Hiring excellent customer support agents involves selecting candidates who can effectively address a customer’s needs, work well with a team, and enhance your team’s culture. The right agents will increase customer satisfaction, enhance customer loyalty, and add value to your company.

Call centre agents who are unhappy, ineffective, or unmotivated will monopolize managers’ time and energy, decrease team morale, and ultimately tarnish the image of your company. Building a customer support team that will excel should therefore be a priority.

Soft skills and personality traits can have a major impact on agents’ and team performance. Continue reading and get an insight on the soft skills to look for when hiring for the call centre job.

The Soft Skills to Look for When Hiring a Call Centre Agent

For every onboarding employee, there’s some training and development needed. From internal procedures to specific industry-related learning, technical knowledge is important—but not exclusive.

More than technical skills, you should consider the candidate’s soft skills. Soft skills combine social, communication, and personality traits that enable employees to perform well when complementing hard skills.

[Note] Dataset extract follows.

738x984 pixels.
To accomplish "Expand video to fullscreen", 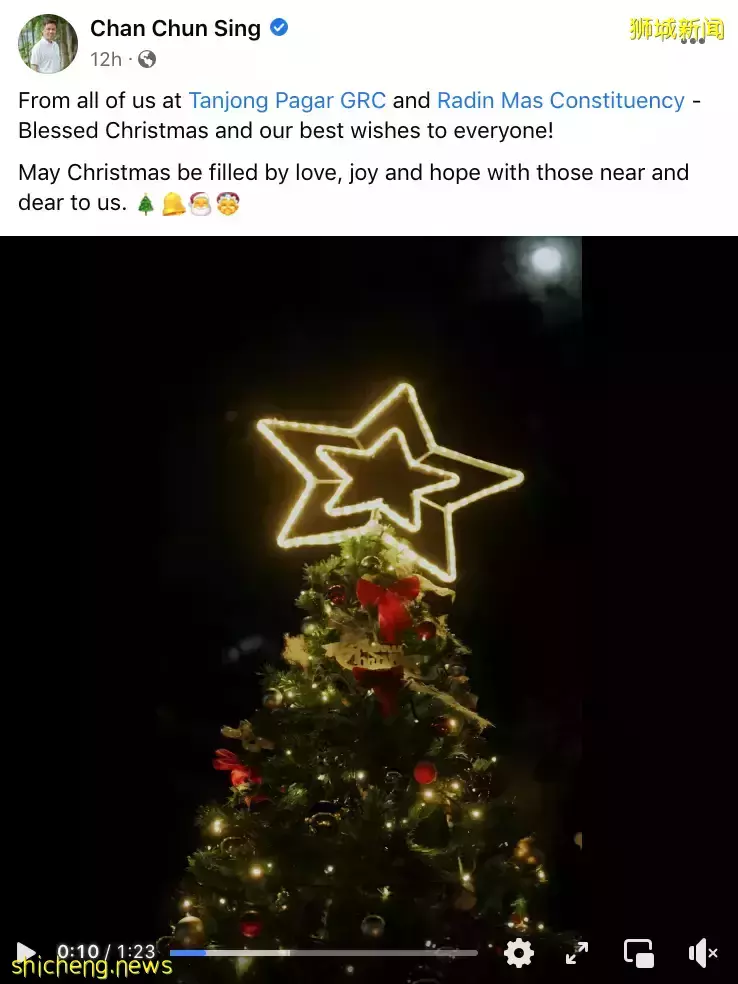I will coord(577,953).
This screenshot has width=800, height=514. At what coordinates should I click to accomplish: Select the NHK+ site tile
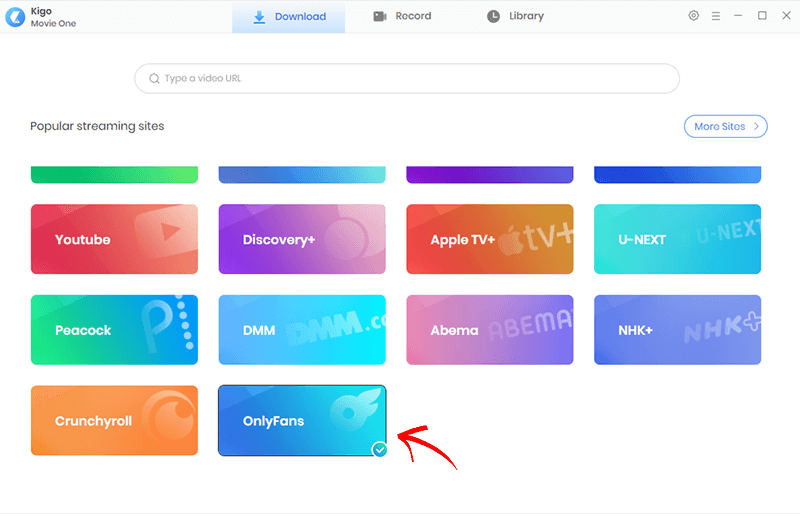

Regardless of the industry or if your agent is going to handle inbound or outbound calls, there are some basic soft skills that every agent should have:

  • Knowledge retention. To provide the highest quality support to customers, agents need to learn and memorize a good amount of information about your company.
  • Attention to detail. Paying attention to small details can help to solve issues better and reinforce relationships with customers.
  • Organization. Agents should be capable of juggling multiple tasks at once while attending to the customer’s needs. However, you should provide them with the tools and environment they need to stay organized.
  • Flexibility. Agents should be flexible enough to meet the customer base’s needs, i.e., handle a chatty customer one moment and an angry customer the next.
  • Empathy. This goes without saying. Understanding and empathizing with customer issues is one of the most important, if not the most, skills of a call centre representative.
  • Calm under pressure. Good agents don’t get angry customers personally and can keep their cool even in the most stressful calls.
  • Effective communication skills. A good vocabulary and synthesis are fundamental to keep conversations with customers productive for both sides.
  • Active listening. An agent who can practice active listening can fully understand what the caller is saying and listen to what is said behind the words.
  • Quick thinking. The ability to quickly and effectively respond to a customer increases the first call resolution rates.

5 Things to Consider When Hiring a Call Centre Agent

Besides hard and soft skills, personality traits can significantly impact agents’ and team performance. Below are five things you should know when hiring an excellent customer support agent:

1. Personality Affects Job Performance

Organizational psychologists have found that personality accounts for unique variance in job performance after removing the effect of cognitive abilities. Therefore, you should choose candidates with the cognitive capacity to perform their job well, but keep in mind that knowledge about the product can be taught.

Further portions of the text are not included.